"Le chien, rend la jambe au monsieur !! Allez, viens, c’est pour qui le bon quartier de bœuf ?? Oui, c’est un bon molosse ça !! Allez, à la cage !!" Si j’avais un chien comme ça, je le vendrai à Sarkozy ! Les pitbulls sont hargneux, ils sont forts, très forts, et dangereux ! Alors cinqs de ces bestiaux ensemble, c’est une terrible meute ! Les membres de Pitbulls In The Nursery sont largement à la hauteur de leur totem.

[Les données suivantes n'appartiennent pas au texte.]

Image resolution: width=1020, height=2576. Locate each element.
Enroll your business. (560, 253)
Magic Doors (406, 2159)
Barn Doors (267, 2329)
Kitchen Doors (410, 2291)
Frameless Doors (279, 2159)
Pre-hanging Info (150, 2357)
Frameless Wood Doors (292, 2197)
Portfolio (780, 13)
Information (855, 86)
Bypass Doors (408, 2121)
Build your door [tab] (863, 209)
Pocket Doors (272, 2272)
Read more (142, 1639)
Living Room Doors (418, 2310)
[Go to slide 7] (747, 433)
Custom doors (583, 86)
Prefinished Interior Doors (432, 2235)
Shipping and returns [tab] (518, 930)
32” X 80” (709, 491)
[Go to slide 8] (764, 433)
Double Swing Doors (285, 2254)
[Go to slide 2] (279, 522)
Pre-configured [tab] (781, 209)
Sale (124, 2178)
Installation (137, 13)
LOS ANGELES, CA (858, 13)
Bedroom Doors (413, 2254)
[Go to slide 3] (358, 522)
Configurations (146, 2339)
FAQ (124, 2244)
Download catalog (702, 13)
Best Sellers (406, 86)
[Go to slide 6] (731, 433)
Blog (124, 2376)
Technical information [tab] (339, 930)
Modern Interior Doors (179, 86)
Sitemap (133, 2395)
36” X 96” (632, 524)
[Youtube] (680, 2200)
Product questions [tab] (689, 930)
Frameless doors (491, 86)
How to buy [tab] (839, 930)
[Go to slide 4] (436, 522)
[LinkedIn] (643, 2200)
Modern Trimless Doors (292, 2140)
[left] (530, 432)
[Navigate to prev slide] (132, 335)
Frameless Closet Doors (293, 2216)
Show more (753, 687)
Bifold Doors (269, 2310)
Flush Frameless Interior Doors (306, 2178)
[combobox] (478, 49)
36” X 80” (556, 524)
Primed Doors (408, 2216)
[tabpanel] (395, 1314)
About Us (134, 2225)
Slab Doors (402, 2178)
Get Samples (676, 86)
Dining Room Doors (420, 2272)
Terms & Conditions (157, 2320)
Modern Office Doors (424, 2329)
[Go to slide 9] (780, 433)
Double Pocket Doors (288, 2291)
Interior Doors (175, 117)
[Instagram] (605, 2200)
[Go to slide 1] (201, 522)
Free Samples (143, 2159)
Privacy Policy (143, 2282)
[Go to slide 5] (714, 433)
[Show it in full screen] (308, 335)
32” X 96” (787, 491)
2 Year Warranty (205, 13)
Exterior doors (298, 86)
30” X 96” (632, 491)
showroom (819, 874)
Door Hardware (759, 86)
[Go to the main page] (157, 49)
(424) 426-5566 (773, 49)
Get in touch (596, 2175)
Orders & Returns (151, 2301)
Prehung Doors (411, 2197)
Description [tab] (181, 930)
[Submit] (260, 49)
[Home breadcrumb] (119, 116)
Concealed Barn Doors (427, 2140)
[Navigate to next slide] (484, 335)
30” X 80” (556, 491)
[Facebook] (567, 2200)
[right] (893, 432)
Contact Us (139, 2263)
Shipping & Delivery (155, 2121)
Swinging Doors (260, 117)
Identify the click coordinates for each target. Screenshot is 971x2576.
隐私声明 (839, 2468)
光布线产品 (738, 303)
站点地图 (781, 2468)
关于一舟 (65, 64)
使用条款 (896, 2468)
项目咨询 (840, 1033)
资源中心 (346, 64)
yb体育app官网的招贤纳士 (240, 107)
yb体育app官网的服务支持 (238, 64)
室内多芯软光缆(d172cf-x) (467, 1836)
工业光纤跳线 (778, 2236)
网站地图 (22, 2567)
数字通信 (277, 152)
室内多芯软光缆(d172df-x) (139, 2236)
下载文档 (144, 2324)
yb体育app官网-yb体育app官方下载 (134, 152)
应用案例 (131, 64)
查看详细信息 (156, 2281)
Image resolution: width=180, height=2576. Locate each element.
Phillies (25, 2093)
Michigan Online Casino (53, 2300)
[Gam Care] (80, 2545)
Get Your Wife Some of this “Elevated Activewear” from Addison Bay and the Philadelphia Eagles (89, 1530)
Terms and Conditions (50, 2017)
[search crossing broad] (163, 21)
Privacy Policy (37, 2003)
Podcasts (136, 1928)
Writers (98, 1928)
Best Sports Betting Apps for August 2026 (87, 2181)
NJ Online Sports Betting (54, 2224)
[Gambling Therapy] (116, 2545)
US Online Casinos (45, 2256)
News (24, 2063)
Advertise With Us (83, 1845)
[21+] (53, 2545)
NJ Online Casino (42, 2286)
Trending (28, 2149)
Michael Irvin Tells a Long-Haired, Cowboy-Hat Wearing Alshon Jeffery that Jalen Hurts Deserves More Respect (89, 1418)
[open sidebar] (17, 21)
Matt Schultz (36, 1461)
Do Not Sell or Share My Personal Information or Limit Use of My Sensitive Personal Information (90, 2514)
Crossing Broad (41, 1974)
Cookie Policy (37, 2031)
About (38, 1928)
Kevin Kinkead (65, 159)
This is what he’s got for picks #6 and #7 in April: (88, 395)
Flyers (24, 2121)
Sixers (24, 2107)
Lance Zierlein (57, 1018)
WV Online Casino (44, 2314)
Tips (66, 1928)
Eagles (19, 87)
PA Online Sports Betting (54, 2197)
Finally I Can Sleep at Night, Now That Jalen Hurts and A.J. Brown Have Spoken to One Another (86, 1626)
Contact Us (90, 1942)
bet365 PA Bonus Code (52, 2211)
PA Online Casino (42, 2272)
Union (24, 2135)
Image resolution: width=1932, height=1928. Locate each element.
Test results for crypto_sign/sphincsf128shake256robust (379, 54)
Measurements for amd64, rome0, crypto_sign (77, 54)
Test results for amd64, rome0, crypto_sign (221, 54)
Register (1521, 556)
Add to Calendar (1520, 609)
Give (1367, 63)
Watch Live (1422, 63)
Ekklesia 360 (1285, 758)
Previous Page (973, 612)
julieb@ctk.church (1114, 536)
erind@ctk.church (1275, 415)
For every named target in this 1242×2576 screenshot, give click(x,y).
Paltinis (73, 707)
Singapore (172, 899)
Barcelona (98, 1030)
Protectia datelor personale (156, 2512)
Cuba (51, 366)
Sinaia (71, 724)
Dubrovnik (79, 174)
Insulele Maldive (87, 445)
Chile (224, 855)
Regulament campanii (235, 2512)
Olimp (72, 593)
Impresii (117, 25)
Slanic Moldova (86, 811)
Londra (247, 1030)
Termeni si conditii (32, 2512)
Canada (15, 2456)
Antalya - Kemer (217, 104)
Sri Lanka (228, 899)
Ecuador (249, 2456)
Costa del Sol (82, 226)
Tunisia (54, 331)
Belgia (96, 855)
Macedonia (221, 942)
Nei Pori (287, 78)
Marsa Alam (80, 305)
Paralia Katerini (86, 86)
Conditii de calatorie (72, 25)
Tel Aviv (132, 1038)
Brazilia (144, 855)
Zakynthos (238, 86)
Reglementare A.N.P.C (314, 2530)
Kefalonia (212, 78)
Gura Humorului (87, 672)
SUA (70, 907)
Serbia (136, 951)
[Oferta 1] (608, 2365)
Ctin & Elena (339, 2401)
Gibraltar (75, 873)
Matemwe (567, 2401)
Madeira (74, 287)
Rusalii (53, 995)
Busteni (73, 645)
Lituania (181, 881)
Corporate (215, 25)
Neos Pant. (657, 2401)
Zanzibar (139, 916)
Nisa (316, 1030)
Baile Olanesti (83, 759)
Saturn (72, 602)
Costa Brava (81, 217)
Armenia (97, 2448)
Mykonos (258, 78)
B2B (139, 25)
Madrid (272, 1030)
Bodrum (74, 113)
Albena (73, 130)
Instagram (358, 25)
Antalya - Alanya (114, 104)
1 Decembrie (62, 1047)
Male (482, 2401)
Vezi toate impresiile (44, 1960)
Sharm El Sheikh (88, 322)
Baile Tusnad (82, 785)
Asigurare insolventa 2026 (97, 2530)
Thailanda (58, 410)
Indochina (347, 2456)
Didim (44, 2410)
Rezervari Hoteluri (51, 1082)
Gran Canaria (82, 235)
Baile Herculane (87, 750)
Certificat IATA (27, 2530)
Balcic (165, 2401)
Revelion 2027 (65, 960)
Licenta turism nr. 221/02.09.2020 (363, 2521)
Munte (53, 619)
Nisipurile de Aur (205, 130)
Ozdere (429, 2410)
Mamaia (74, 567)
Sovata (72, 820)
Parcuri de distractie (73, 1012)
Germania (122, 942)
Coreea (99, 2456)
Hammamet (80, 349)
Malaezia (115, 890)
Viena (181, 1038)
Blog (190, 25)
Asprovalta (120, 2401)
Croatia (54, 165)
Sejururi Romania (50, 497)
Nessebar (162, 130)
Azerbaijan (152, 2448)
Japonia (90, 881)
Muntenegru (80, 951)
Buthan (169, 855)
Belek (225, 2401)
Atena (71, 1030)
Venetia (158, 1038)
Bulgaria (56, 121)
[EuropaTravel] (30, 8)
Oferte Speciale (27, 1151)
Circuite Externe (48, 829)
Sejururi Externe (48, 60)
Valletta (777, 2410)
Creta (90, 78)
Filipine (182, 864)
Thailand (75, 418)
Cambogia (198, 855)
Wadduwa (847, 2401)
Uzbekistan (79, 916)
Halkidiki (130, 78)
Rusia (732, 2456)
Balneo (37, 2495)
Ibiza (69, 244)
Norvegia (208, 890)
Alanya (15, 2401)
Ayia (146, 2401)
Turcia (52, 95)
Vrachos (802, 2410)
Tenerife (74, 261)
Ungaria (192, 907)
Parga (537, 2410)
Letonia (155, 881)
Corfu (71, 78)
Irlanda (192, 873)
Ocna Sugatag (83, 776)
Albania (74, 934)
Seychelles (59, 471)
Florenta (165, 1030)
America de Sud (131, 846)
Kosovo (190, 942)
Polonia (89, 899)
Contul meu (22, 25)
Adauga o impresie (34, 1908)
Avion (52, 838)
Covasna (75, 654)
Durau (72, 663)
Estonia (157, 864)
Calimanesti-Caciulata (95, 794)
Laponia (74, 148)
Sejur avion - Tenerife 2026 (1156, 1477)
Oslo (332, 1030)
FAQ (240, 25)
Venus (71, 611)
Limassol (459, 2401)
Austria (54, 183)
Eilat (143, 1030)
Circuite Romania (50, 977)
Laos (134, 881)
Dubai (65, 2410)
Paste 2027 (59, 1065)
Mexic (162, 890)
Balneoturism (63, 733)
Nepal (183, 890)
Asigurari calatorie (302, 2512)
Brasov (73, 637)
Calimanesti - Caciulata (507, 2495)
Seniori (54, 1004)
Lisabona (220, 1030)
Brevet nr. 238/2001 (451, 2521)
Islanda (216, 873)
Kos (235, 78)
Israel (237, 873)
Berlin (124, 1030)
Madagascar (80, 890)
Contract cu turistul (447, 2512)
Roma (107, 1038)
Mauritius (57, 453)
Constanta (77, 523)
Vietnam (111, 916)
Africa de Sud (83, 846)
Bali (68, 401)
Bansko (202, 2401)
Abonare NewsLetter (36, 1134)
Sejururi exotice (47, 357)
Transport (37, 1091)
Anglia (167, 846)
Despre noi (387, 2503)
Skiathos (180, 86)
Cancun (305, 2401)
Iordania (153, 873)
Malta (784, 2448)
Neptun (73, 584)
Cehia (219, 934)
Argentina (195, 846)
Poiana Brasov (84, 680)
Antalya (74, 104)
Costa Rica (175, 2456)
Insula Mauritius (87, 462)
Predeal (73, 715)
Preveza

Que dire de leur musique ? Ils déclarent eux mêmes être inspirés par Dying Fetus, Death, Atheist et Meshuggah… Et c’est bien vrai. Non seulement ils sont influencés par ces groupes magistraux, mais ils en sont dignes. "Lunatic" est un album qui swingue, ça groove, ça poutre, ça blaste et ça éveille les sens. Tout comme Impact, leur précédent maxi dont les trois titres figurent dans cet album.
Tout commence par une intro cyber-tribale. Puis dés la première chanson, une mosh-part "à la Meshuggah" enflamme l’espace sonore. Le solo qui arrive très rapidement ressemble également au travail des suédois, par le son et les chromatismes utilisés. Puis le chanteur entre en action, une voix gutturale et profonde, tout en étant puissante et précise. Un court passage comme je les aime où les guitares jouent en question/réponses puis un interlude jazzy/groovy interlude tout ça. La numéro 7 fait figure de pause mélodique, très charmant. Puis ça repart de plus belle, chaque chanson est différente et regorge d’aspects inattendus.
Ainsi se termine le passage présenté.